A la veille d’un scrutin décisif pour la Turquie et son avenir, le président sortant, Recep Tayyip Erdogan, menacé comme jamais, a mobilisé hier ses partisans toute la journée à travers Istanbul, avec un final en prière à Sainte-Sophie, rapporte l’AFP.
C’est dans cette basilique byzantine rose du IVe siècle, qu’il a convertie en mosquée en 2020, que le chef de l’Etat clôture sa campagne. «Tout l’Occident est devenu fou ! Mais je l’ai fait ! » a-t-il déclaré hier devant ses partisans à propos de la conversion de Sainte-Sophie.
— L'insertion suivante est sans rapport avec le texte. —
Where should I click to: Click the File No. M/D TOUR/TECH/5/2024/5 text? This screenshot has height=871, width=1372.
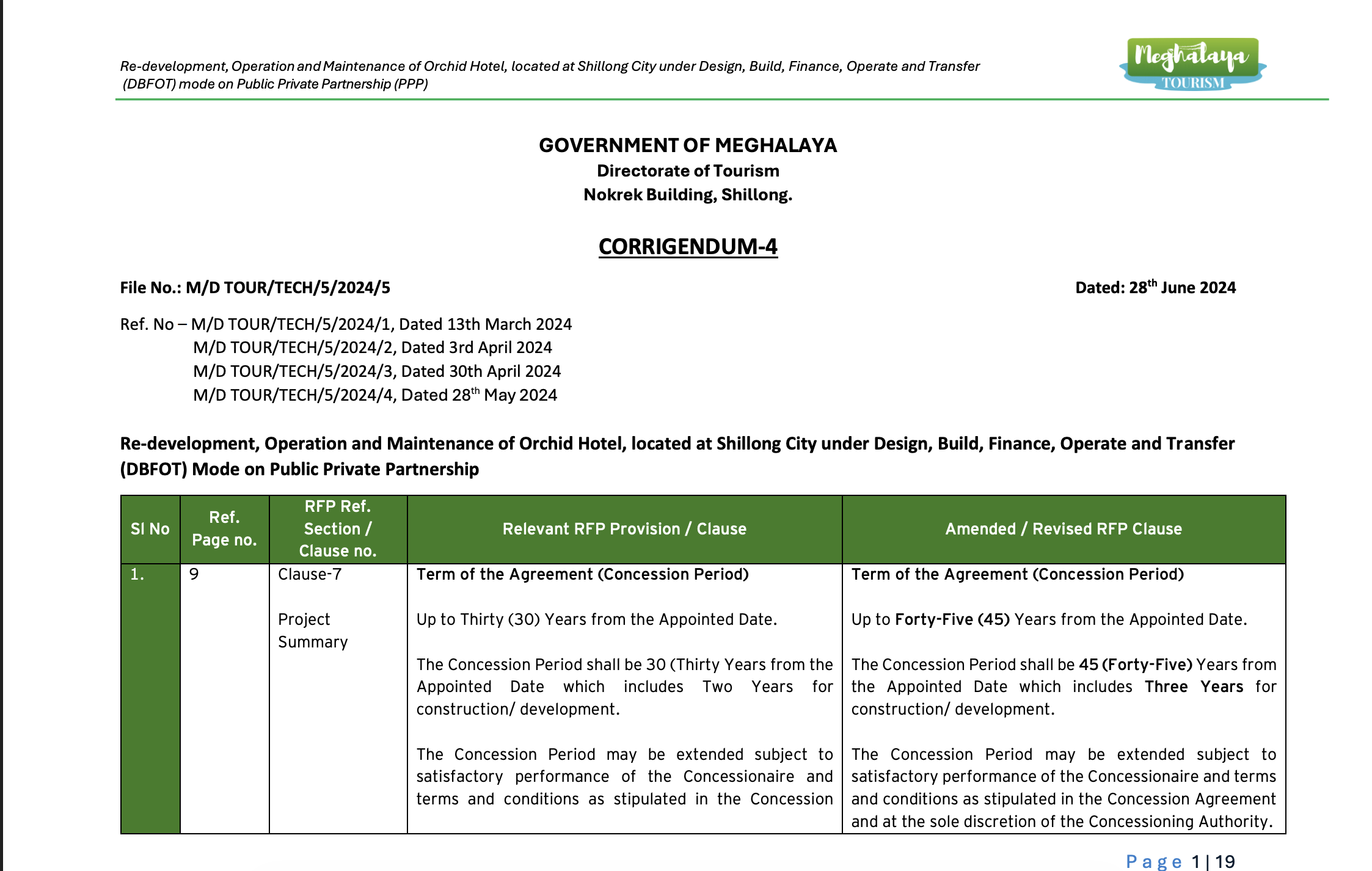(x=255, y=288)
Le Président, régulièrement reconduit par les urnes depuis 2003, a promis vendredi de respecter le résultat des élections présidentielle et législatives auxquelles sont appelés 64 millions d’électeurs, non sans juger la question sur ce point «complètement idiote». «Nous sommes arrivés au pouvoir par la voie démocratique, avec le soutien de notre peuple : si notre nation prend une décision différente, nous ferons ce que la démocratie exige. Il n’y a rien d’autre à faire», a-t-il assuré.
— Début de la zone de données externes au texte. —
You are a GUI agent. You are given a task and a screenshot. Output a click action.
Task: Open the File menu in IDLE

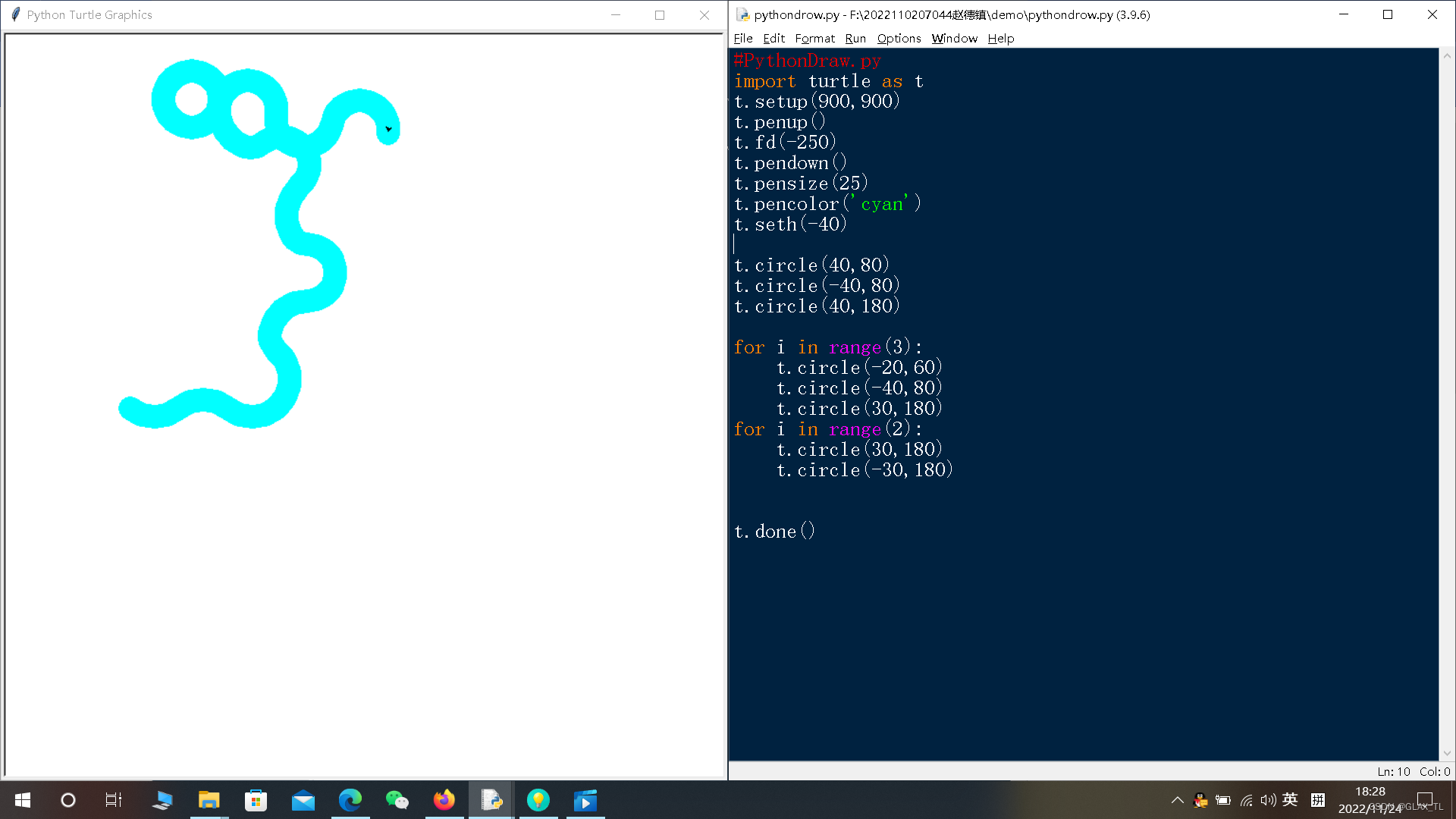(x=742, y=38)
Néanmoins, la crainte de dérapages violents demeure dans les grandes villes, après une série d’incidents survenus dans la dernière ligne droite d’une campagne ultra-polarisée, obligeant son adversaire à porter un gilet pare-balles sous son costume lors de ses derniers meetings de campagne.
Le bus du maire d’Istanbul, Ekrem Imamoglu, star du parti CHP (social-démocrate) dirigé par K. Kiliçdaroglu et puissant atout de sa campagne, a été caillassé dimanche dernier à Erzurum, en Anatolie orientale. Ce dernier, rentré à Ankara, a conclu sa campagne hier par une visite symbolique au mausolée de Mustafa Kemal Atatürk, fondateur de la Turquie moderne et laïque.
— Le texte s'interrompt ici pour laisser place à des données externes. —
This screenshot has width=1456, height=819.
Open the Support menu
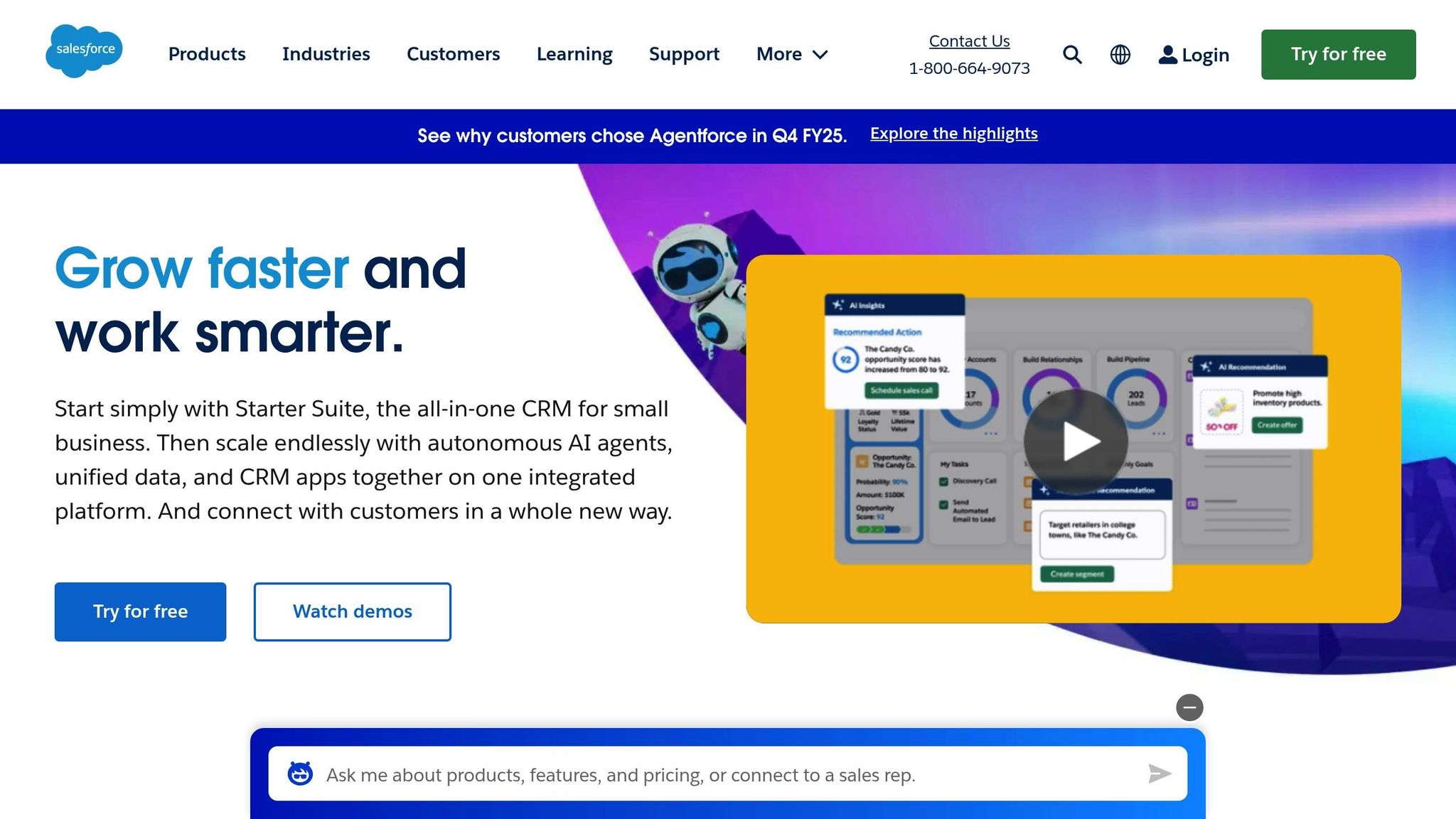pos(684,54)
Au contraire du pouvoir autocratique «d’un seul homme», Erdogan, dénoncé par l’opposition, son principal adversaire de 74 ans propose, en cas de victoire, une direction collégiale, entouré de vice-présidents représentant les six partis de la coalition qu’il emmène, de la droite nationaliste à la gauche libérale.
La dérive autoritaire de la dernière décennie et plus encore depuis le coup d’Etat avorté de 2016, une économie en berne avec une dévaluation de la livre turque de moitié en deux ans et une inflation autour de 40% sur un an, selon les chiffres officiels contestés, ont entamé le crédit et la popularité du chef de l’Etat, qui fait valoir les grandes réalisations et le développement, réel, de son pays depuis 2003.
Mais il a reconnu avoir du mal à séduire les jeunes, dont plus de 5,2 millions voteront pour la première fois. Autre inconnue, l’impact du puissant séisme qui a ravagé un quart du sud du pays, faisant au moins 50 000 morts et 3 millions de disparus.